Complete step by step solution:
The reaction of formation of compound Y can be written as follows:
\[{{X}_{4}}(s)+{{O}_{2}}(g)\xrightarrow{\Delta }Y(g)\]
Number of moles of ${{X}_{4}}$ reacted = 0.75
And, number of moles of ${{O}_{2}}$ reacted = 2
Let the pressure before heating the reaction mixture in the vessel be ${{P}_{1}}$. After the formation of the compound Y, the vessel is cooled down to its initial temperature. The final pressure ${{P}_{2}}$ was found half of the initial pressure ${{P}_{1}}$.i.e. ${{P}_{2}}=\dfrac{{{P}_{1}}}{2}$
Before heating the vessel, the pressure ${{P}_{1}}$ was only due to ${{O}_{2}}$ as ${{X}_{4}}$ is a solid. After all the reactant has reacted to form the gaseous compound Y, the final pressure ${{P}_{2}}$ is only due to compound Y.
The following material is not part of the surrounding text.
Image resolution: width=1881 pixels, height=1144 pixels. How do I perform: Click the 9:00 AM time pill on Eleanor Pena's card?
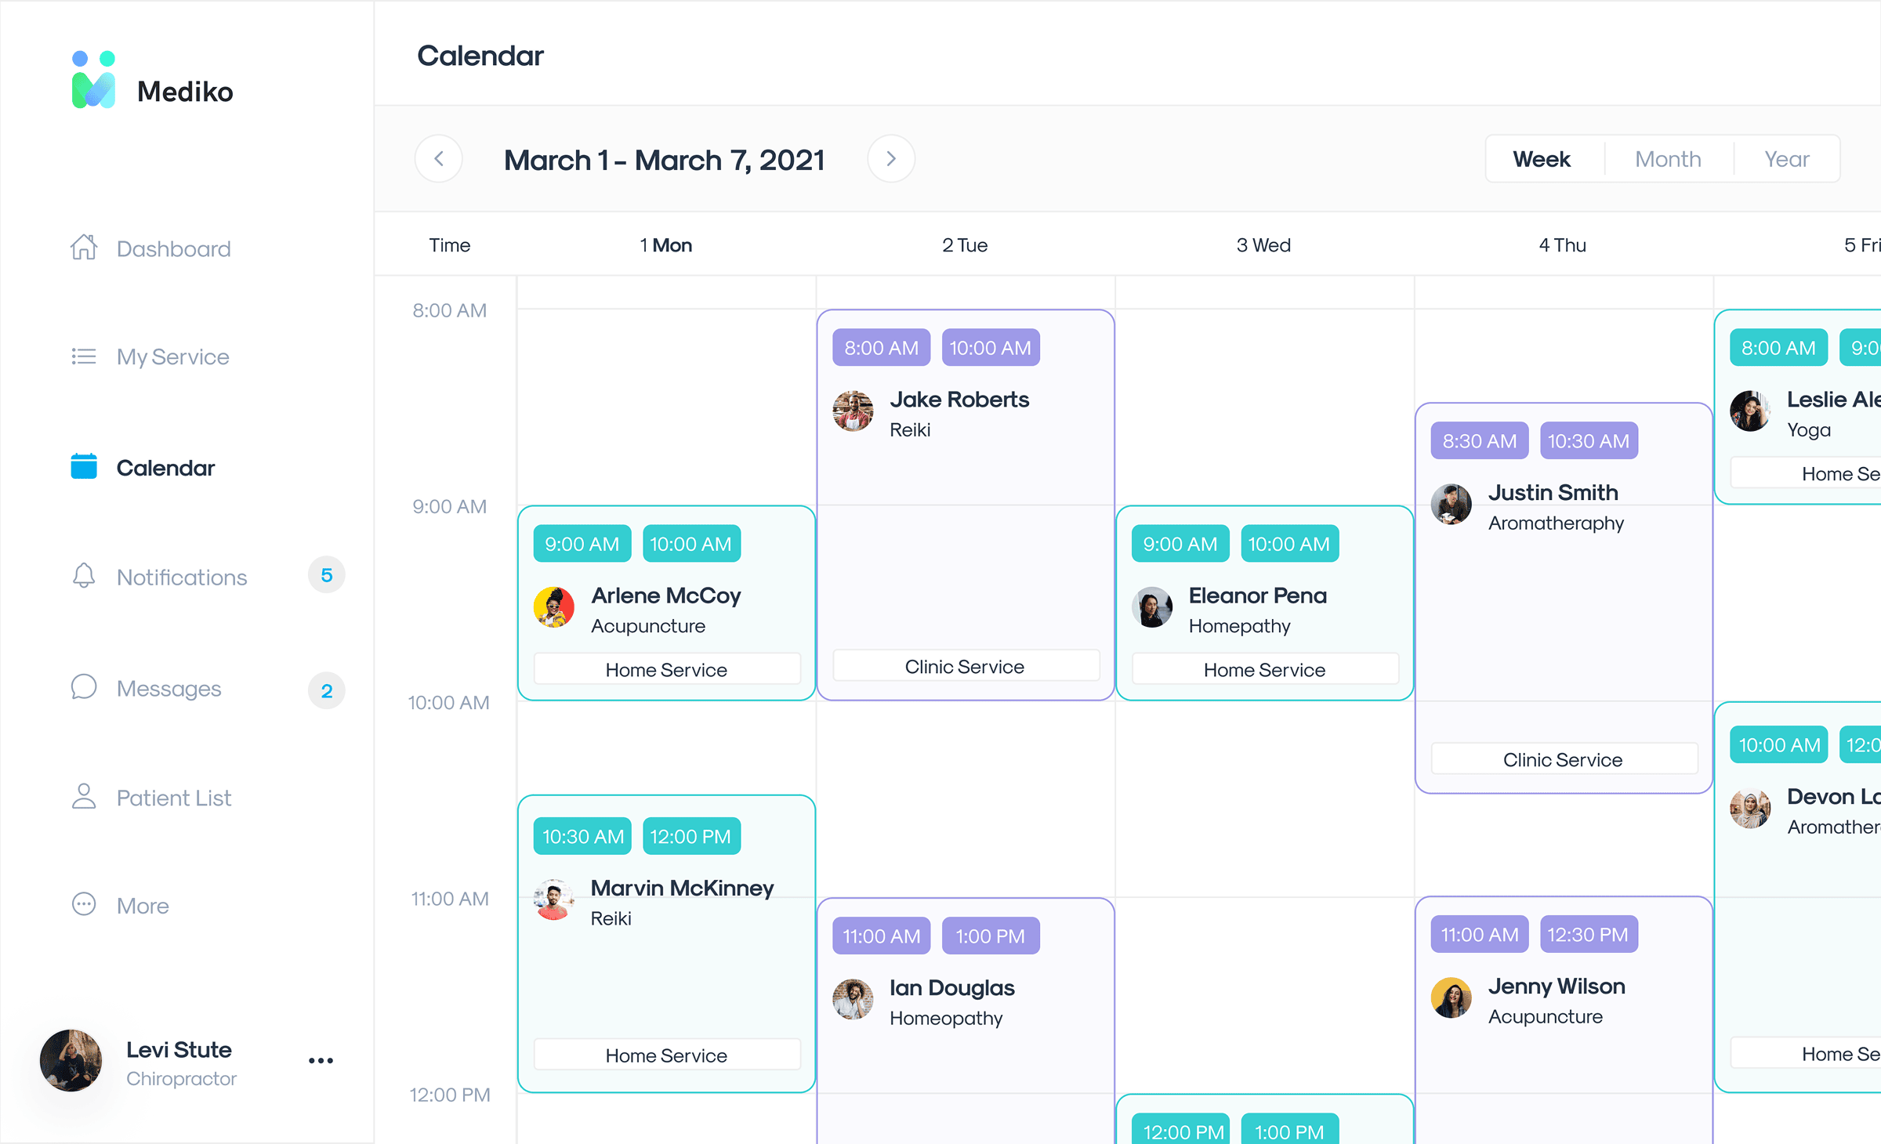tap(1180, 543)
Since, temperature remains the same before and after the reaction then the initial and final pressure are proportional to the number of moles of gaseous reactant and product, respectively such that
${{P}_{1}}\propto $ moles of ${{O}_{2}}$ and ${{P}_{2}}\propto $ moles of Y.
\[\begin{align}
  & \dfrac{{{P}_{1}}}{{{P}_{2}}}=\dfrac{moles\,of\,{{O}_{2}}}{moles\,of\,Y};\,\text{since}\,{{P}_{2}}=\dfrac{{{P}_{1}}}{2} \\
 & \Rightarrow moles\,of\,Y=\dfrac{2\times 1}{2}=1 \\
\end{align}\]
Thus, the number of moles of Y formed is 1. Now, one mole of Y has 0.75 mol of ${{X}_{4}}$ and 2 mol of ${{O}_{2}}$. We can calculate the number of atoms of X and O in Y as:
     \[0.75\,{{X}_{4}}:2\,{{O}_{2}}=0.75\times 4:2\times 2=3:4\]
The molecular formula of the compound Y is ${{X}_{3}}{{O}_{4}}$.

So, the correct answer is “Option A”.

Note: Pressure of the given system is only due to the reactant and product in gaseous phase. Reactant in the solid phase has no contribution to the pressure.